Endlessly revisiting and talking about the scope will actually make things more unclear. You’re injecting your scope with the Fog of Speculation. You’re injecting noise in requirements and making all kinds of assumptions. This happens because you’re trying to accommodate the sense of certainty your developers need to understand the complete behavior of the product.
To hammer the point home:
You’re introducing floating requirements to your scope. These are things that people said were necessary, but when you keep asking and prodding, you will get an unsatisfying answer. Some warning signs when you know this is happening:
“This is how it works in the old product.”
“We’re worried there will be problems if we don’t add this.”
“Sales tells us that the customer considers this a must-have.”
This is how you get floating requirements: stuff that we must deliver according to the scope but is not really necessary for our users or the business to meet their goals.
Unless you can provide a clear answer to what we’re trying to make possible with a specific requirement, it’s a floating requirement. We don’t know whether we really need it. It’s somebody’s assumption turned into a hard requirement that may turn out to be right or wrong.
That’s why we should err on the side of caution and not add things where we doubt they are necessary. If we don’t add something necessary, we will definitely hear it. If we add something unnecessary, it will likely linger around forever like a parasite because we suck at removing it.
Anchor Your Scope in the Reality of What You’re Trying To Make Possible
In short, when you have scope creep, the problem isn’t the scope but the fact you lack understanding of what you’re trying to enable with that scope. Or the fact there is disagreement among all stakeholders about what you’re attempting to make possible with that scope.
And that’s what we should focus our attention on. This problem is especially obvious during product rebuilds. We have an old product with a certain behavior and want to mimic the same behavior in our rebuild. The people who remember why we’ve made all the choices we’ve made in the old product are usually gone.

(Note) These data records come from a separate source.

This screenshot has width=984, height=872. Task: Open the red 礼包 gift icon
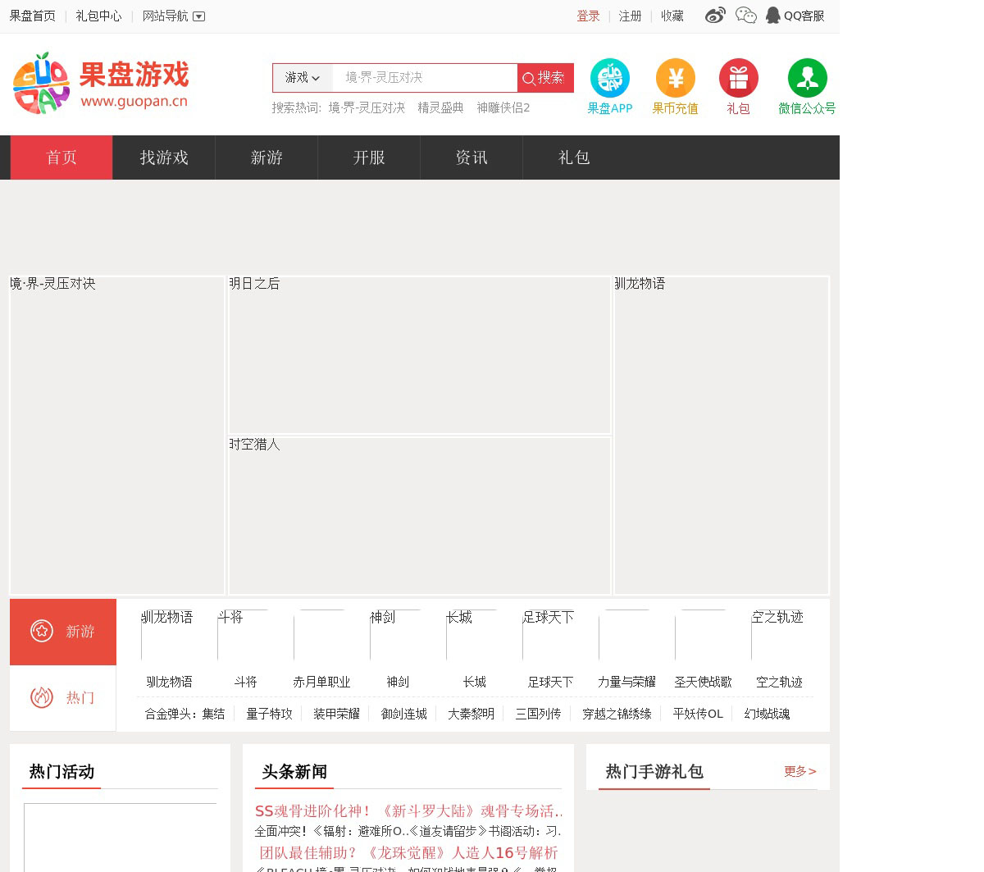point(738,79)
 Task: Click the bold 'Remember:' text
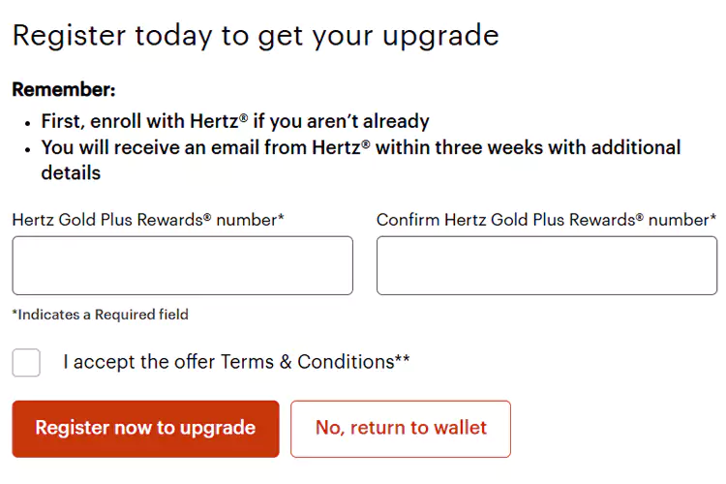click(x=64, y=89)
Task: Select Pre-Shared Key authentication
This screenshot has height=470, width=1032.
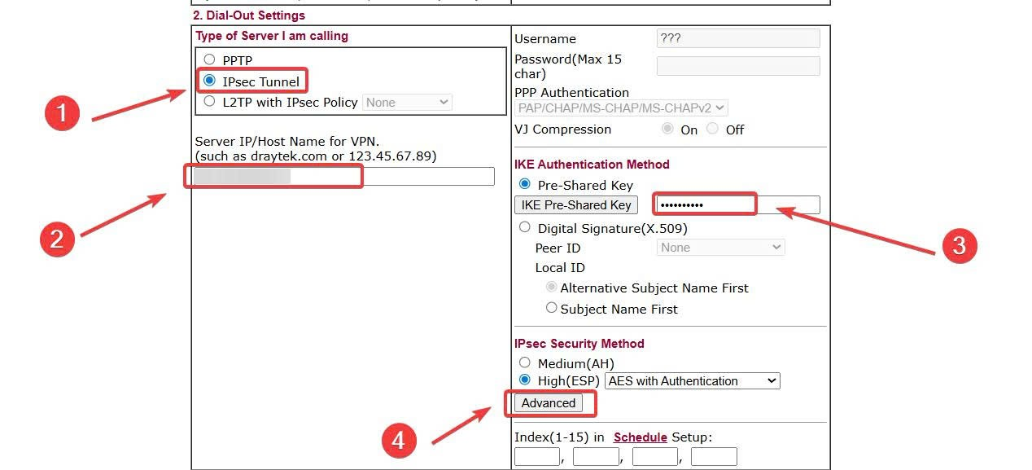Action: (525, 184)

We must remind ourselves that the product's behavior exists to create value for its users that we can ultimately capture as business value. We should always be rooted in the progress we’re trying to grant to our users - what we’re trying to make possible for them when we add something to our product.
Because that ensures we’re anchored in getting the audience to laugh when we tell a joke instead of trying to tell as many jokes as possible without a clue of whether the audience will laugh.
So that’s why when you have scope creep, it’s usually the least of your problems. It means you lack understanding of what your product makes possible for the users and how it fits into their world, or there is disagreement among this understanding, and that’s why you should start there.
Don’t worry about the scope. Worry about the users and what the scope should make possible for them.
Keep your boots on the ground of the user, not the imaginary surface that we can perfectly plot in a scope document.
Remember, the map is not the terrain, and adhering to the scope isn’t what matters but staying anchored in what that scope should make possible.
Great post Maarten. Scope creep is the worst. I'm glad that it now also has a face to haunt me when I sleep.
A neat new perspective on scope creep, which I'll be looking to start applying in my day to day challenges with it.